Task —
Write out, word for word, the line that contains "[button] (164, 2444)" and each line after it down to the last line of the data below. Include nothing more.

(Saved data entries)

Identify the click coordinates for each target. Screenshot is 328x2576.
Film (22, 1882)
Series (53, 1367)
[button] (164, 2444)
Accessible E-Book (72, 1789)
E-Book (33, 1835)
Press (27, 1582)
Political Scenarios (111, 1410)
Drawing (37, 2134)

Solution —
[button] (164, 2444)
Accessible E-Book (72, 1789)
E-Book (33, 1835)
Press (27, 1582)
Political Scenarios (111, 1410)
Drawing (37, 2134)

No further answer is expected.